Cheers Alan. Yep for the meantime I've settled the head lol. Glad to know I'm not alone though!!

Cooks


----------



## Cookies (Dec 10, 2008)

Had a great run out around some little country roads in County Armagh this afternoon and the torque is just incredible. Faith has been restored in the remap.


----------



## MDC250 (Jan 4, 2014)

My next stupid question...say you do get a remap can a Stealership tell it's been fettled with?

I'd only think of having a remap out of warranty but goodwill is always on my mind incase owt goes wrong engine wise and you can get a contribution.

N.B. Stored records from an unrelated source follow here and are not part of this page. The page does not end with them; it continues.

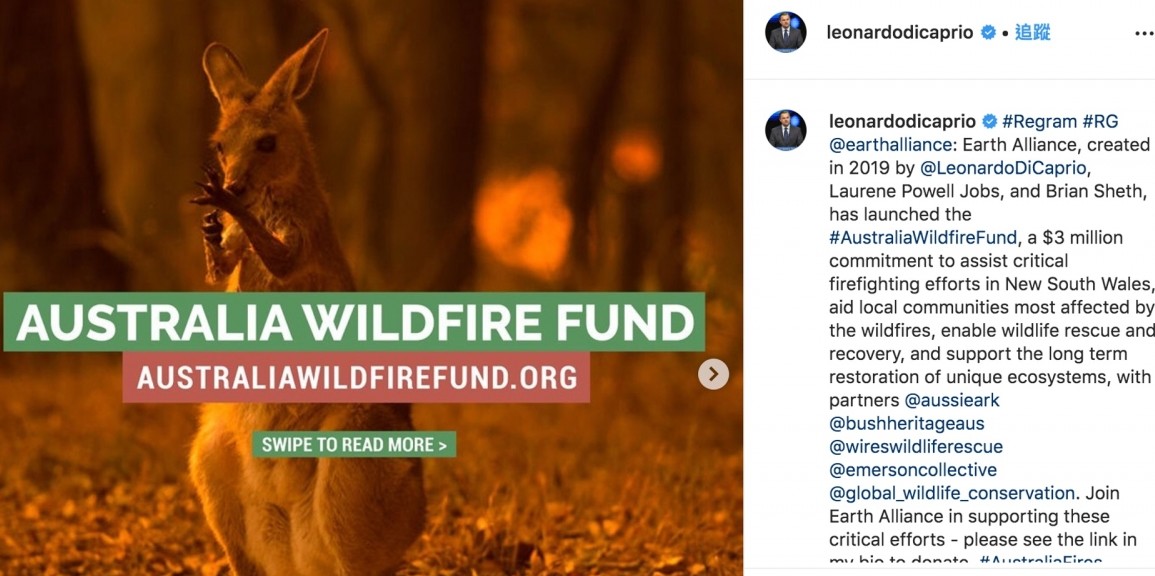This screenshot has width=1155, height=576.
Task: Visit the @global_wildlife_conservation profile
Action: (951, 493)
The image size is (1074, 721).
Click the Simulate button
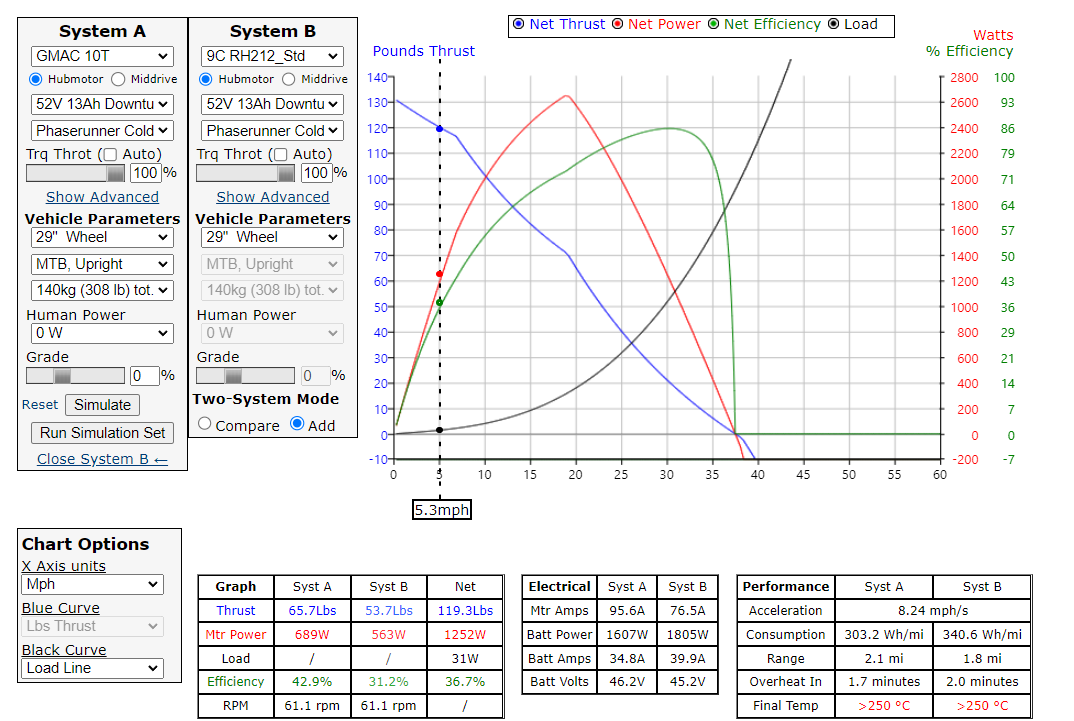coord(102,405)
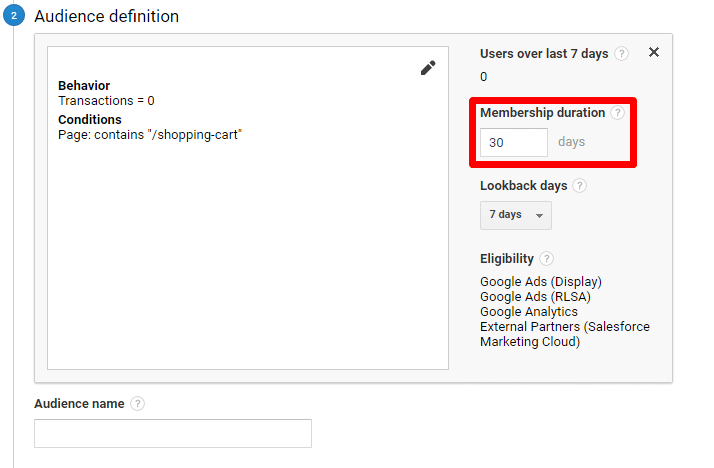Click External Partners Salesforce Marketing Cloud entry
This screenshot has height=468, width=714.
(x=564, y=334)
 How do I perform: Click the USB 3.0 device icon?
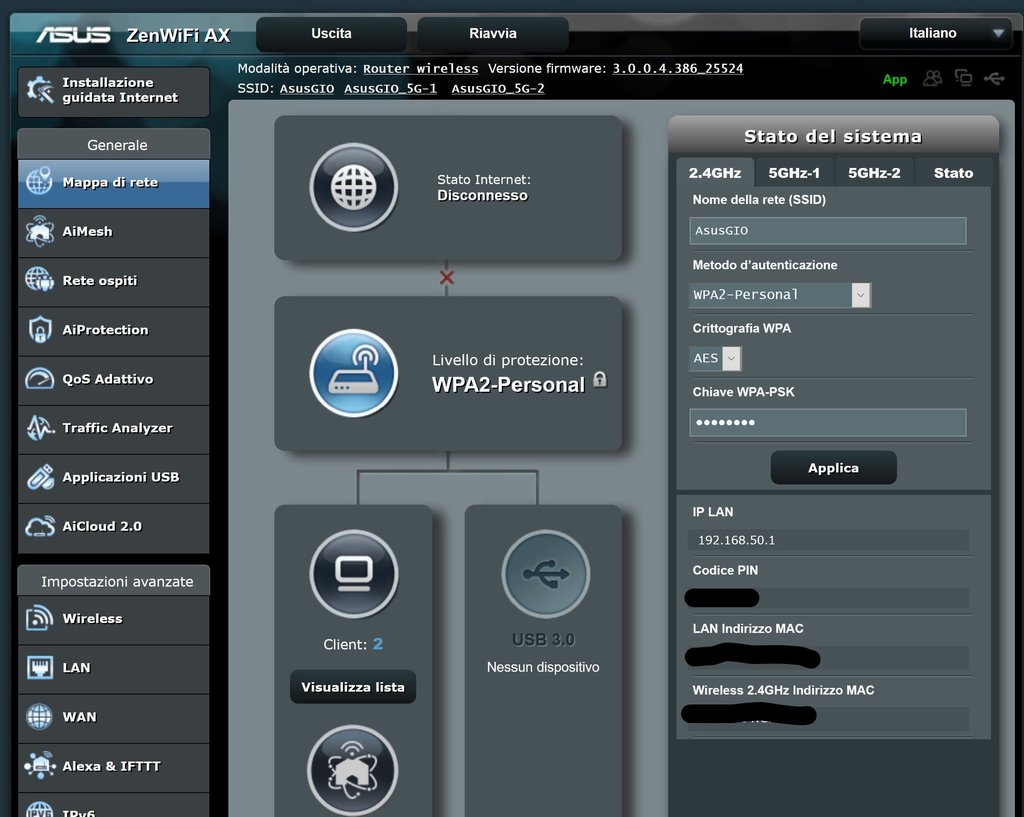[545, 574]
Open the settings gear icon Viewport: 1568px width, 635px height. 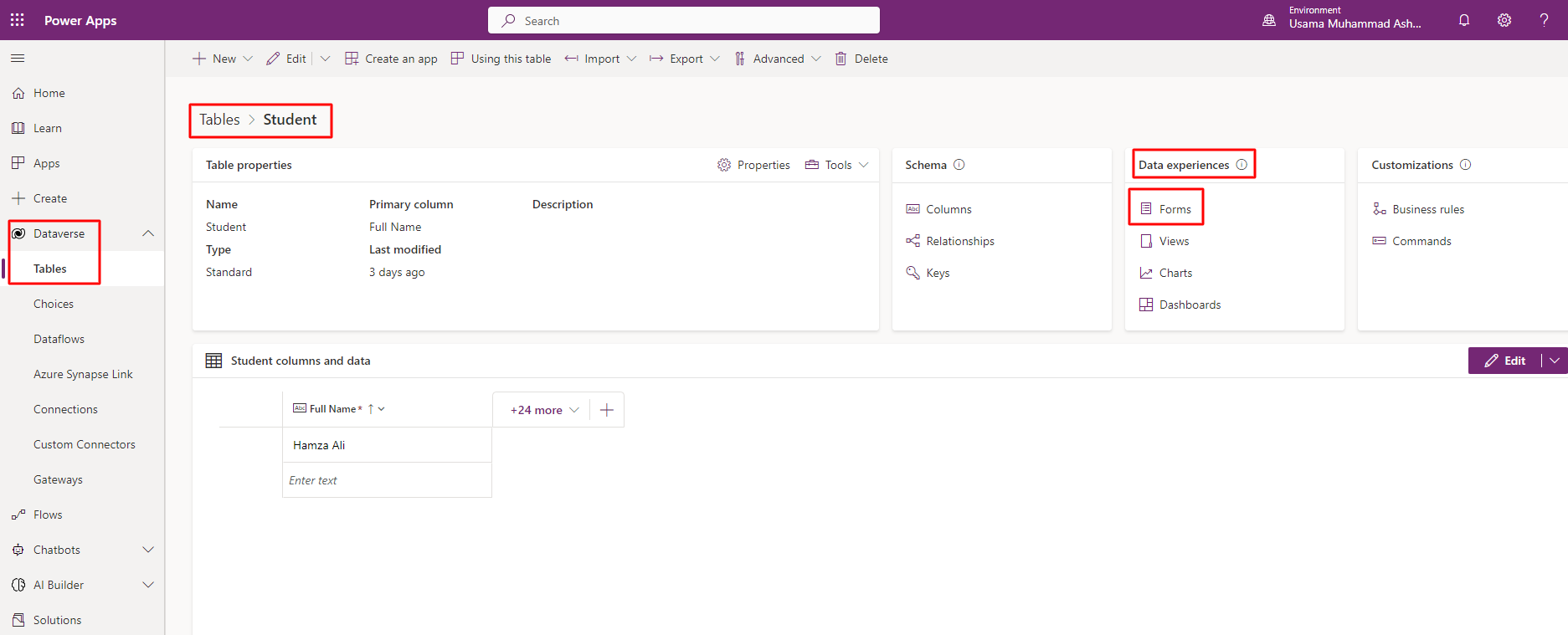pos(1504,20)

Obviously anything that did go wrong would be blamed on a remap whether likely or not!

Just curious if anybody knows


----------



## James Bagguley (Jul 13, 2013)

Did just have an epic vision of an Exeo hammering through the countryside, piloted by a laughing maniacal cookie monster! :lol:

Glad you are enjoying the new found power, as said, at least some of the extra grunt will come simply from having the engine running more efficiently, rather than being pushed harder.

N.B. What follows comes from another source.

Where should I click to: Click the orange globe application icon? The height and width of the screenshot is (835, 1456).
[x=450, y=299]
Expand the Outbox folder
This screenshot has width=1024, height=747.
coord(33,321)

It will just be tuned in sympathy with the fuel quality and atmospheric conditions of your locality, rather than a generic map designed to work from the Netherlands to the Andes with whatever fuel quality is available.


----------



## James Bagguley (Jul 13, 2013)

MDC250 said:


> My next stupid question...say you do get a remap can a Stealership tell it's been fettled with?
> 
> I'd only think of having a remap out of warranty but goodwill is always on my mind incase owt goes wrong engine wise and you can get a contribution. Obviously anything that did go wrong would be blamed on a remap whether likely or not!
> 
> Just curious if anybody knows


Certainly heard of people getting caught out by this.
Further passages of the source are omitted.